É a melhor coisa que já fiz na vida. Sinto que todos os livros que eu fiz antes são uma espécie de preparação. Há muitos anos as pessoas sugerem que eu escreva ficção, desde o tempo em que eu era jornalista. Sempre soube que tinha um romance fermentando dentro de mim. E um dia amadureceu. Eu tomo banho pensando em livro a vida inteira. Tenho mais ideias de projetos do que eu possa realizar em três encarnações. E aí um dia veio na minha cabeça essa história do Rio de Janeiro, do nascimento até os dias de hoje. Tive até que me apoiar na parede, porque veio a porra inteira de uma vez. Quase desmaiei! O livro vai ter também uma inovação de estilo, que é uma linguagem diferente para cada período histórico, desde o português falado no século 16 até a gíria estilo Tropa de Elite.

O que a biografia do Rio revela sobre a alma brasileira?

Durante quase 300 anos, o centro das decisões do Brasil foi o Rio de Janeiro, capital do país por 200 anos. Mas antes e depois disso o Rio de Janeiro exerceu o poder. De certa forma, foi capaz de se apoderar do imaginário do Brasil. Porque o Brasil é muito mais africano e nordestino do que carioca. Mas o Rio é tão mágico, em função da sua paisagem - e da ganância especulativa que isso despertou -, que mesmo o Brasil sendo africano, nordestino, amazônico ou sulista, o neguinho diz: ah, o Rio de Janeiro! E o Rio segue ditando modas e comportamentos, desde 1808 para cá.

Se fosse usar a história do Rio Grande do Sul para um romance, o que escolheria? Que período da história gaúcha lhe instiga mais? E que personagem?

Gostaria de escrever uma história similar à Carioca sobre o Rio Grande do Sul, que teria a ver com O Tempo e o Vento, mas em outra linguagem. Sempre fui muito ligado nos charruas e minuanos, e o gaúcho é um personagem inacreditável. Então, se esse lance der plenamente certo, como acho que vai dar, ameaço os gaúchos com um futuro livro sobre eles! E depois me mudo, porque não vou poder ficar aqui (risos).

E teria algum período específico?

Tudo.
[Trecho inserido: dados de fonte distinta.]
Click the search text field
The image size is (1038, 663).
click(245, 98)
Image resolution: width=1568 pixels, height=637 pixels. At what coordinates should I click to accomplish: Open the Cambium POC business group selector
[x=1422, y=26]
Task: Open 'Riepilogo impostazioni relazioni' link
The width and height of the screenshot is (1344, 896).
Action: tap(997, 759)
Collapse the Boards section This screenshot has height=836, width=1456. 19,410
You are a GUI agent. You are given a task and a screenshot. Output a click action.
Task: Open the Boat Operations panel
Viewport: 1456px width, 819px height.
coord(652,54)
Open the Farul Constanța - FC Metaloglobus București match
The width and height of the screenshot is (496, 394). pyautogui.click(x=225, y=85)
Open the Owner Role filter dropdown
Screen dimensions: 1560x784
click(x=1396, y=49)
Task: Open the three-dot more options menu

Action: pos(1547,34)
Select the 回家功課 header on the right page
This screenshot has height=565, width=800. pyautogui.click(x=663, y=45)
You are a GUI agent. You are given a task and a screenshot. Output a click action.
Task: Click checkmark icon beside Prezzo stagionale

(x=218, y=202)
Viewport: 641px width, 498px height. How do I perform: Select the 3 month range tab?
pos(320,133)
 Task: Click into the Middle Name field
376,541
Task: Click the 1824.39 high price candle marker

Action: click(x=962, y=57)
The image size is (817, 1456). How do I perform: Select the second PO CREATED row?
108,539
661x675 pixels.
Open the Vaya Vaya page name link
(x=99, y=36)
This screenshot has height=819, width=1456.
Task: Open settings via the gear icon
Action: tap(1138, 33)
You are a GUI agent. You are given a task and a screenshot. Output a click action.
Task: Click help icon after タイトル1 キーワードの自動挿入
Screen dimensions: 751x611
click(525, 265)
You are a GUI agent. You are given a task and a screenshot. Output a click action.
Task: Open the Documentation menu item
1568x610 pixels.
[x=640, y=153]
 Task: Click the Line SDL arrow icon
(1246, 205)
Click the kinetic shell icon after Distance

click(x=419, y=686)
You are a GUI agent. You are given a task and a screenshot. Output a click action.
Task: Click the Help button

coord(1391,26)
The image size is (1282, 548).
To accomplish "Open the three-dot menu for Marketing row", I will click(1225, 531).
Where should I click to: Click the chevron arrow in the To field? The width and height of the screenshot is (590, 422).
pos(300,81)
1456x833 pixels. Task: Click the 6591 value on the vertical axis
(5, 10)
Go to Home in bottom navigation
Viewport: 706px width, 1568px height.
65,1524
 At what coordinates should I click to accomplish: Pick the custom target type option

Desde os charruas. Eu não posso entregar, mas meio que já estruturei, termina com Brizola enfrentando Collor - e perdendo para ele, é claro. Até porque, depois de 1983, não aconteceu mais nada de relevante no Rio Grande do Sul, né. Então termina aí, com o Grêmio campeão do mundo (risos)!

Acho melhor mudarmos de assunto (risos). Após o sucesso da coleção Terra Brasilis e da febre dos livros de história, por que decidiu se dedicar a obras encomendadas?

Foi circunstancial, como tudo na minha vida. Nunca tive um plano de carreira, sempre fiz tudo aos trambolhões. E os livros de história fizeram um sucesso estrondoso, venderam quase 1,3 milhão de exemplares. Eu inventei esse mercado dos livros de história escritos por jornalistas. Sabia que existia uma demanda reprimida para a história colonial do Brasil tratada com um novo olhar. O que eu fiz foi pegar algo que estava aprisionado na sala de aula, que todo mundo achava que conhecia... Pedro Álvares Cabral, descobrimento do Brasil, capitanias hereditárias. Peguei isso e dei uma nova roupagem. Meus livros foram lidos pelo presidente do Brasil e pelo motorista do presidente do Brasil. Digo isso porque quando o Fernando Henrique nos chamou em Brasília, depois de ler os livros, conheci o motorista dele, e o motorista dele também tinha lido.

E por que então, no auge do sucesso, largou tudo para escrever livros encomendados?

Fui convidado pelo FH para escrever a história da Caixa Econômica Federal – e foi o primeiro livro sob encomenda. Peguei só pelo dinheiro, achando que a história era uma porcaria e que o dinheiro era uma maravilha. Aí virou quase o contrário: como era um negócio com o governo, 30% já ficou retido na fonte. Então o dinheiro não era tudo isso, mas a história era maravilhosa. Porque a Caixa foi fundada em 1861 pelo Mauá e pelo D. Pedro II, e eles brigaram por causa da Caixa... o Machado de Assis também foi superligado com a Caixa. Aí com esse livro eu caí nesse mercado institucional, e os caras começaram a me convidar cada vez mais. E com isso criei uma editora, a Buenas Ideias, com o meu irmão, Fernando, e a Ana Adams. E a gente fez 23 livros.